Я пытался сосредоточиться на ее словах.
— Тереза, что ты несешь? Что ты имеешь в виду.
— Вики не должна была выходить замуж за Сэма. Черт возьми, Сэм четыре месяца был моим любовником, и я знаю, что говорю! Если бы Вики воспитывалась, как я, она бы выдержала это, но ведь она не так воспитывалась, верно? Она была просто ребенком, убегавшим из дому в поисках любовных приключений и несколько раз влипавшим в неприятности в постели с мужчиной, который при всех его льстивых речах был весьма ненадежен в отношениях с противоположным полом…
— Ненадежен? Сэм? У него было столько женщин!
— Да, и лучшие из них убегали от него. Любая женщина с чувством собственного достоинства убежит от Сэма Келлера. У него есть незыблемое представление о том, какой должна быть женщина: ласковой, полной желания и покорной. Но давай будем честными, не каждая женщина хочет жить по обычаям девятнадцатого века, не каждая хочет потратить свою жизнь на ублажение мужского эго; для этих женщин есть вещи более интересные и достойные внимания.
— Тереза, да что ты городишь, черт бы тебя побрал!

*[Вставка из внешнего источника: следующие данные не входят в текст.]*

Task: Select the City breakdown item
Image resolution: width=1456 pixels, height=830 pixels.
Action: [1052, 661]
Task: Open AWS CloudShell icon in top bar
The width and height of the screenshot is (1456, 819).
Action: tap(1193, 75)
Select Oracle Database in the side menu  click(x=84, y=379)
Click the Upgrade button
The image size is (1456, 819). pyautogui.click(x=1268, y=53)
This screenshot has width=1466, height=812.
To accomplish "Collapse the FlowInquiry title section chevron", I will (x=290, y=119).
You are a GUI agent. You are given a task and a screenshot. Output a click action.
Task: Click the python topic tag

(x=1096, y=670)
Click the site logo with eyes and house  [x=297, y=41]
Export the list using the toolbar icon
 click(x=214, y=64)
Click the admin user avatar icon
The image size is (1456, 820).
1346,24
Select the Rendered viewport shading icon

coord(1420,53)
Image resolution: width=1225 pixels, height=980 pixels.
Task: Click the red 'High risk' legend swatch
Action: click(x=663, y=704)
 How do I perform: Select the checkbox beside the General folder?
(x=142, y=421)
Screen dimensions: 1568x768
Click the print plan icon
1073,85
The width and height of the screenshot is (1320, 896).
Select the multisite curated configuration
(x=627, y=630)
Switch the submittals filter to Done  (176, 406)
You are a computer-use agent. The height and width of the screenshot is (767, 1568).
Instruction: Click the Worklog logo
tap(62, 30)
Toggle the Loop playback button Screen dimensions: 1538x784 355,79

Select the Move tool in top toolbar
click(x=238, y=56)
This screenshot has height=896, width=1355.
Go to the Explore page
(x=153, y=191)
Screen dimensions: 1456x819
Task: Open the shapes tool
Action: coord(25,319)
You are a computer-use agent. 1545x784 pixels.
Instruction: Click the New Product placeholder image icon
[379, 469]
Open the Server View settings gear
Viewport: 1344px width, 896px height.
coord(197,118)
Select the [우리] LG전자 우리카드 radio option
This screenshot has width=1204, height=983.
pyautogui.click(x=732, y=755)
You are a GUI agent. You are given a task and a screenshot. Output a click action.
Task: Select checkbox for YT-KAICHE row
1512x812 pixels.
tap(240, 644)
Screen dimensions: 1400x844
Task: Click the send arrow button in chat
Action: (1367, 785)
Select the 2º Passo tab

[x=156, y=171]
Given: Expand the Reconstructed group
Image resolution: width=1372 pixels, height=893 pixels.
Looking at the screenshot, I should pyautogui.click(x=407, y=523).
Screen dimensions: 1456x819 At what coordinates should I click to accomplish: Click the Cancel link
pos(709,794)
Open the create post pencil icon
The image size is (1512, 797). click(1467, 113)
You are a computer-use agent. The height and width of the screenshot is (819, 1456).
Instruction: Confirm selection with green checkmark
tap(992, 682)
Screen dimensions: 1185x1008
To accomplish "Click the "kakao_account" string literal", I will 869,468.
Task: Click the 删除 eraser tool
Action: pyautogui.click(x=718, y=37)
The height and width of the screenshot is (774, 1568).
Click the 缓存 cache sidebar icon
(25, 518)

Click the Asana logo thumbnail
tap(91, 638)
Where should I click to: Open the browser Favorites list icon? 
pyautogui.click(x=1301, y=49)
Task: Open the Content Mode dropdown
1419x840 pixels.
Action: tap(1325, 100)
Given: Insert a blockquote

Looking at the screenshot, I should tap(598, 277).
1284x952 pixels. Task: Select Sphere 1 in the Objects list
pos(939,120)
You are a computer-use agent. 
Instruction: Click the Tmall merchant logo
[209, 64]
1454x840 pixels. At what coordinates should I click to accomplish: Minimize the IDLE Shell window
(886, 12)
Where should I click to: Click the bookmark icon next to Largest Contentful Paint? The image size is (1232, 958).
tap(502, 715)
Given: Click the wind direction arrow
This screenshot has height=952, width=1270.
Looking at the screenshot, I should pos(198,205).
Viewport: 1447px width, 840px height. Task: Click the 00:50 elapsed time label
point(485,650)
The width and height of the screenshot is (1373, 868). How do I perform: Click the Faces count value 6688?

— Я говорю о реальном мире, Корнелиус, мире, который ты наблюдаешь из своего шикарного «кадиллака», мире, который ты ощущаешь, только подписывая чеки. Я не говорю о твоих мужских достоинствах, я говорю о том, каковы в действительности женщины. Поверь, мне нравится Сэм, и, если он хочет живую куклу вместо жены, это его дело. Но он должен был найти женщину, которая бы согласилась быть такой, какой он хочет ее видеть, а не запутавшуюся маленькую девочку, которая не знает толком, что ей нужно!